Tingkatan - Tingkatan Persepsi Mulla Sadra

Pada daftar istilah penting yang sama, Mulla Sadra juga memberikan defenisi lain yang dapat membantu kita dalam memahami tujuan akhir dari suatu persepsi. Istilah tersebut adalah “dzihn” yang artinya “pikiran.” [1])  Mulla Sadra menulis, “Pikiran adalah potensi jiwa untuk memperoleh pengetahuan-pengetahuan yang belum pernah dicapai sebelumnya.” (3:515, 325.35).

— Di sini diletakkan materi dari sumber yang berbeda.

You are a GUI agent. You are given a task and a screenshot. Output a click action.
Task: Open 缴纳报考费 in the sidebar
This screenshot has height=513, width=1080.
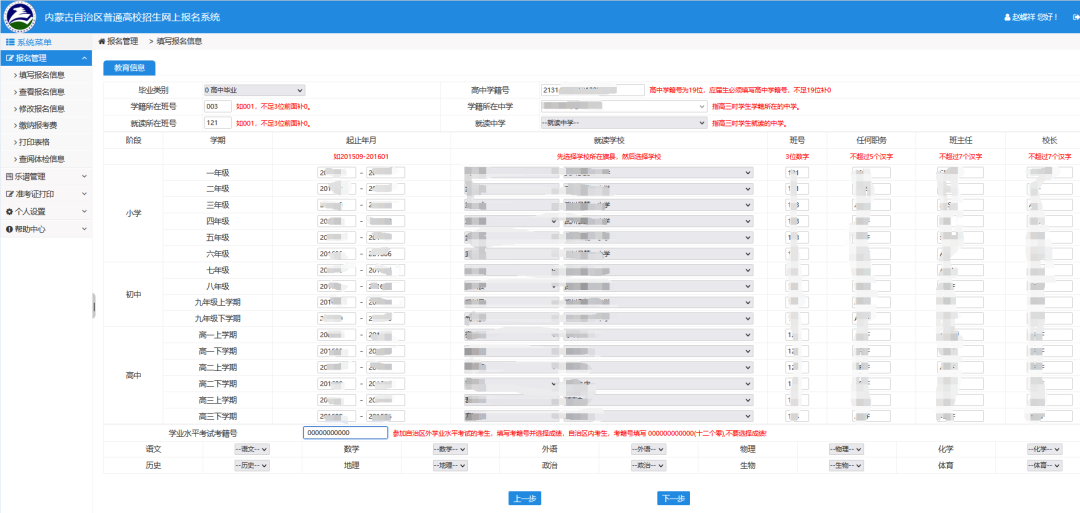40,125
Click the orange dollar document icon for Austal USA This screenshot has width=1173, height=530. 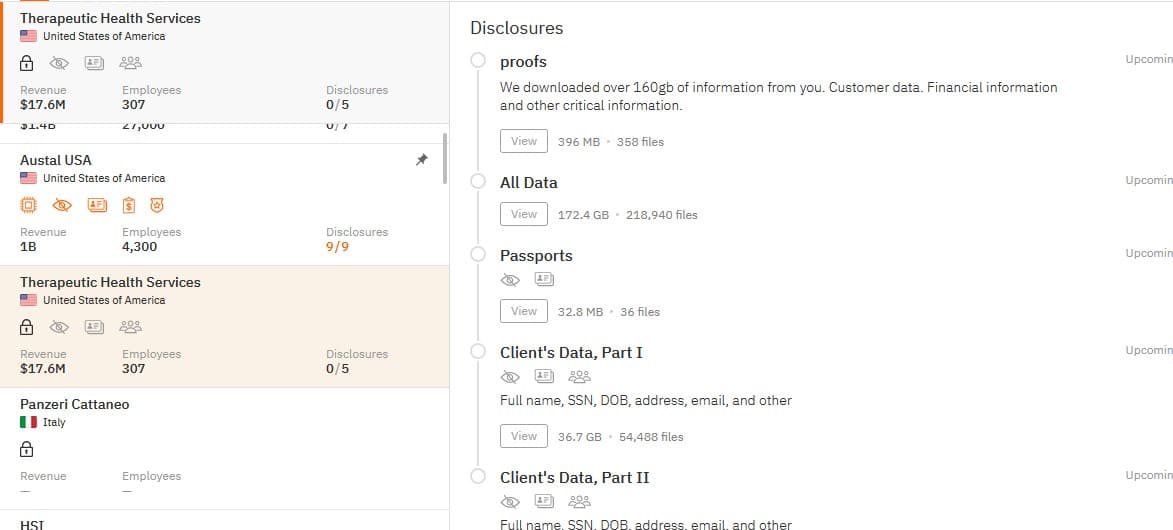click(129, 205)
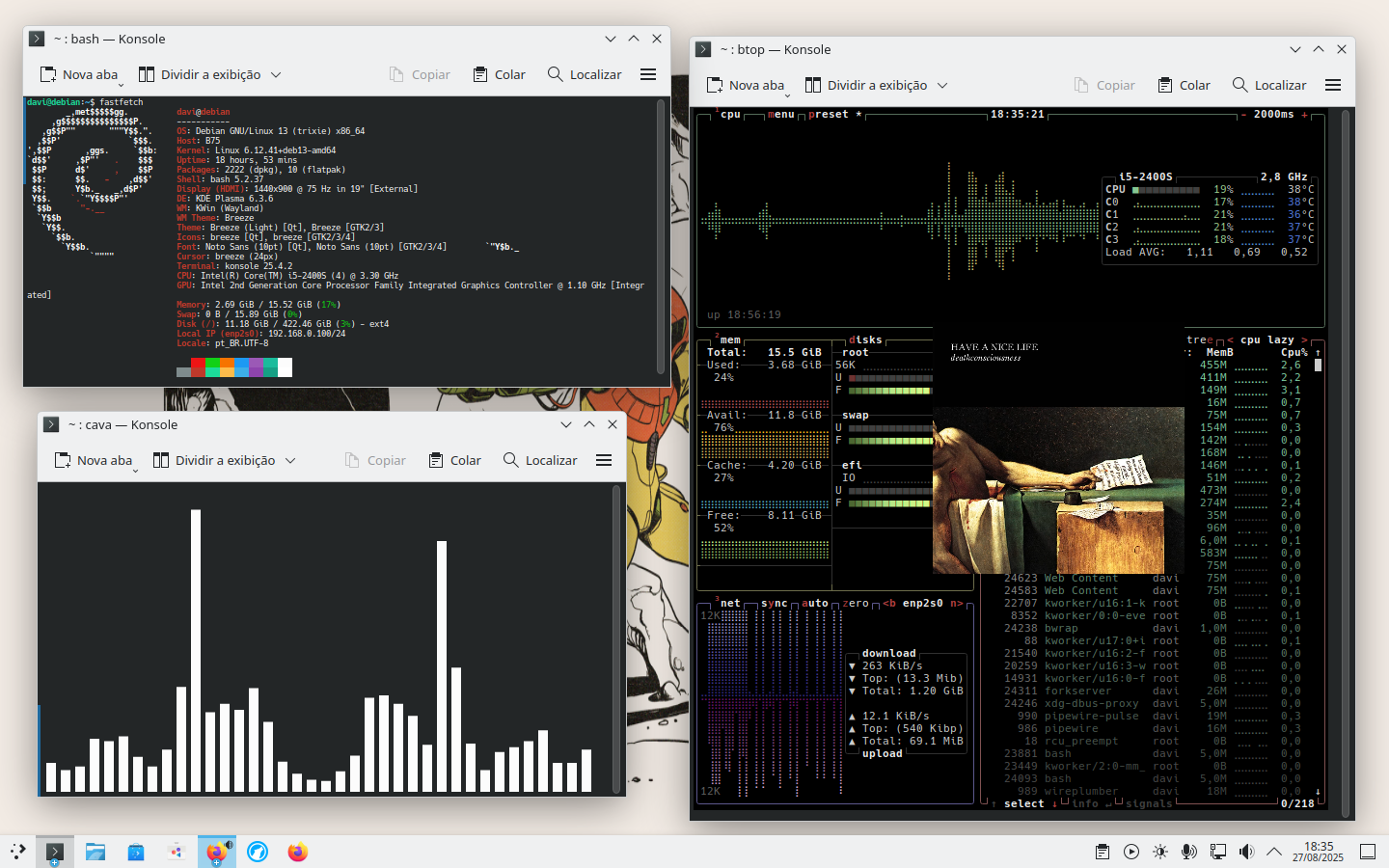Toggle btop net auto scaling

pos(815,603)
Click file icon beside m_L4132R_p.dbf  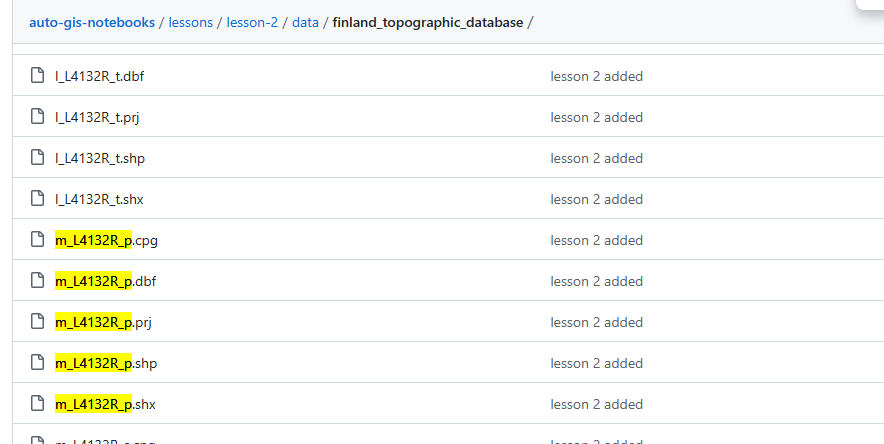pos(38,281)
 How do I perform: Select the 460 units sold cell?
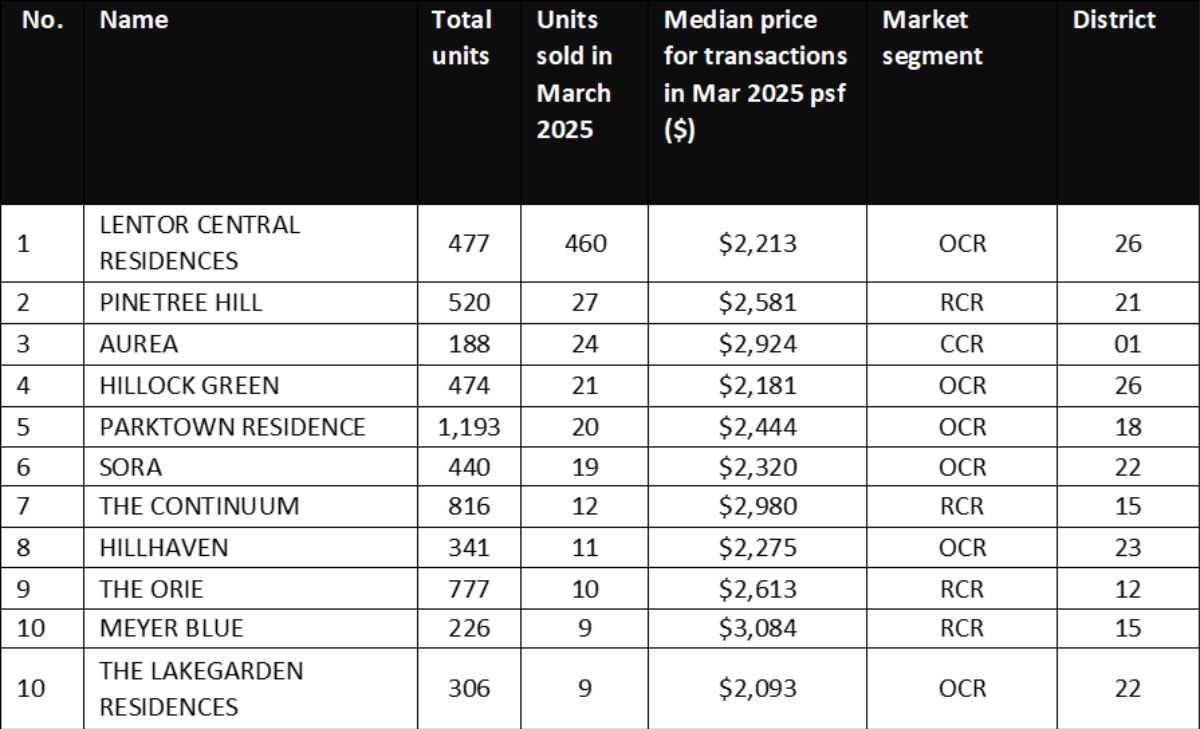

Dengan mengikuti pandangan umum filsafat Islam-Yunani (Graeco-Islamic), Mulla Sadra memahami bahwa jiwa atau diri manusia mempunyai beberapa fakultas dan tingkatan-tingkatan aktualisasi yang dimulai dari tingkatan tumbuhan dan hewan. Jiwa tersebut mengatualkan dirinya melalui potensi pemahamannya. Tujuan jiwa di dalam wujudnya adalah untuk bergerak dari potensi mengetahui ke mengetahui secara aktual. Ketika pengetahuan potensialnya menjadi benar-benar aktual, ia tidak lagi disebut sebagai ‘jiwa,’ ia sudah menjadi ‘akal,’ atau ‘akal dalam perbuatan.’ Dalam pandangan Mulla Sadra, potensi jiwa manusia untuk mencapai pengetahuan aktual disebut ‘pikiran.’
Pikiran dapat mengetahui segala sesuatu melalui persepsi. “Persepsi” adalah penyebutan bagi perbuatan yang dilakukan oleh jiwa untuk mengetahui, apapun objek yang diketahuinya. Jika kita memandang persepsi dari sisi ‘yang mempersepsi,’ maka persepsi tersebut mempunyai empat jenis dasar. Dalam setiap persepsi, pikiran bertemu dengan ‘bentuk’ sesuatu, yakni kuiditas atau realitas akalnya, bukan materinya. Namun, keempat persepsi tersebut mempunyai keadaan yang berbeda-beda dalam masing-masing ‘pertemuannya.’ Perbedaan-perbedaan tersebut berhubungan dengan instrumen persepsi dan modalitas eksistensi objek yang dipersepsi (perceptible’s existence).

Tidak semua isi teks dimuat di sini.